With my design work essentially complete, it's time to start rough cutting the Sapele for the solid wood parts.
I start with the lower stretchers. Using the pattern routing templates, I lay out the parts to align the grain on some 8/4 stock.
After rough cutting the overall shape on the bandsaw, I joint one face and one edge of the boards, then plane to clean up the other side. Then, it's back to the bandsaw to resaw the parts, followed by another trip to the planer for a final cleanup.
I lay out the shape, tracing the routing pattern onto the parts.

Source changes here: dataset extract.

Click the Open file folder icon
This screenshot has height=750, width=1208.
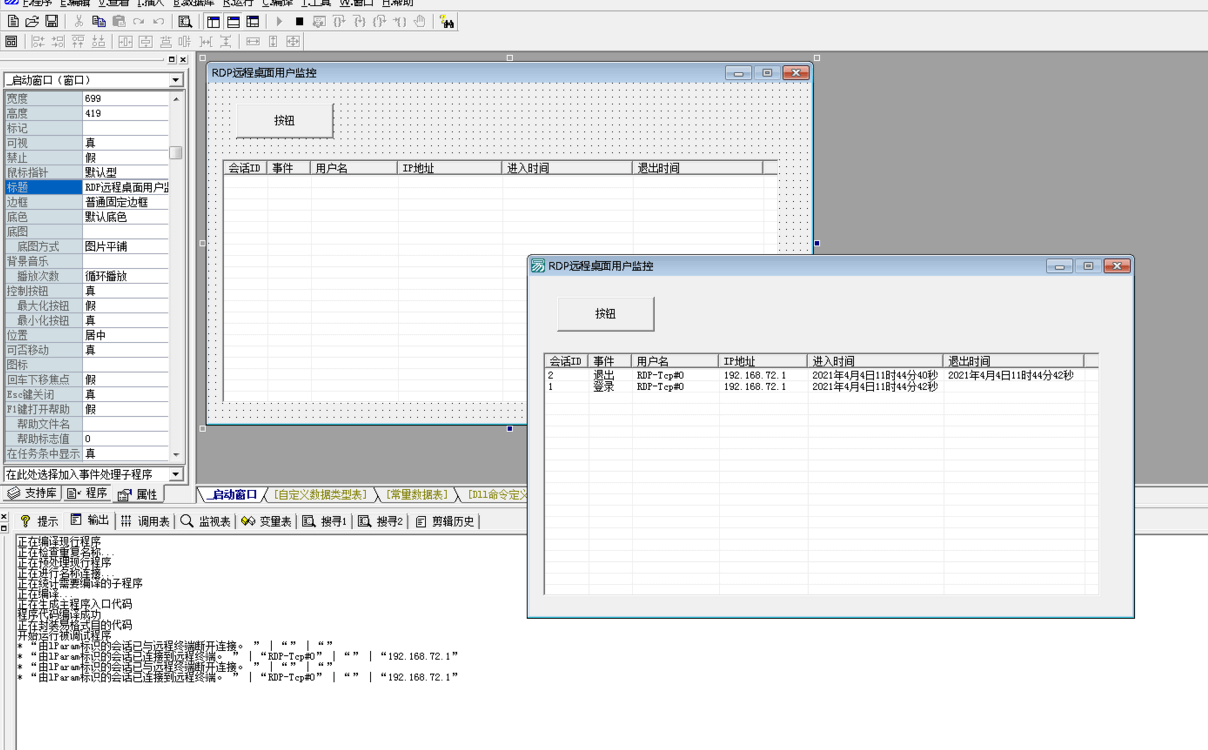pos(32,22)
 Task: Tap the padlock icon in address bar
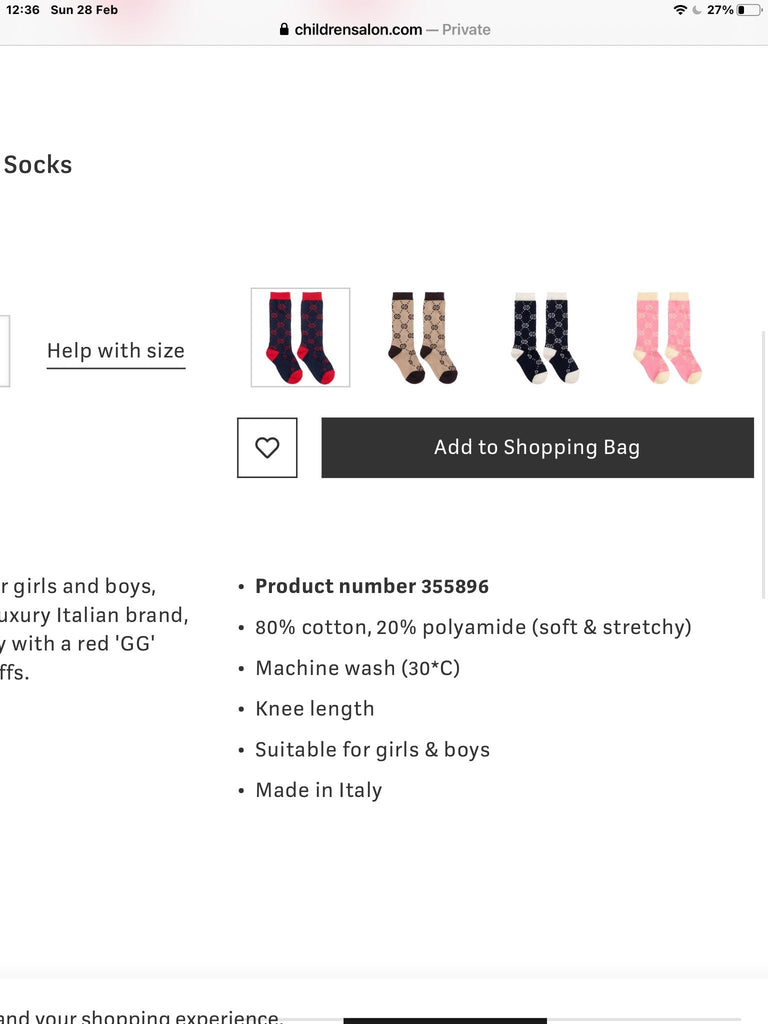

For the slotted cut-outs, I drill out the ends slightly undersized and clear the majority of the waste with a saber saw.
Once the blanks are roughed out, I attach the routing templates with double sided tape and pattern route the final shape.
Most of the remaining parts are fairly standard to prepare- rough cut slightly oversized, joint one face and one edge, thickness plane, cut to final width on the table saw then clean up the cut edge on the jointer.
The drawer fronts and veneer for the doors are cut from the same piece of 8/4 Sapele. Because the parts are wider than my 8" jointer, I start by setting up the jointer to cut a wide, shallow rabbet. A single 1/16" deep pass is enough to provide a flat reference plane.
I place the reference face on a piece of MDF, then pass it through the planer to clean up the opposite side.
Once one side is cleaned up, if flip the parts over and plane off the remainder of the rabbet.
I head to the bandsaw and resaw the drawer fronts, then adjust and slice the veneer for the face of the doors. The drawer fronts are cleaned up at the planer while the veneer is brought to final size with the drum sander.
Next steps: layout and cut the loose tenon joinery and begin veneering panels.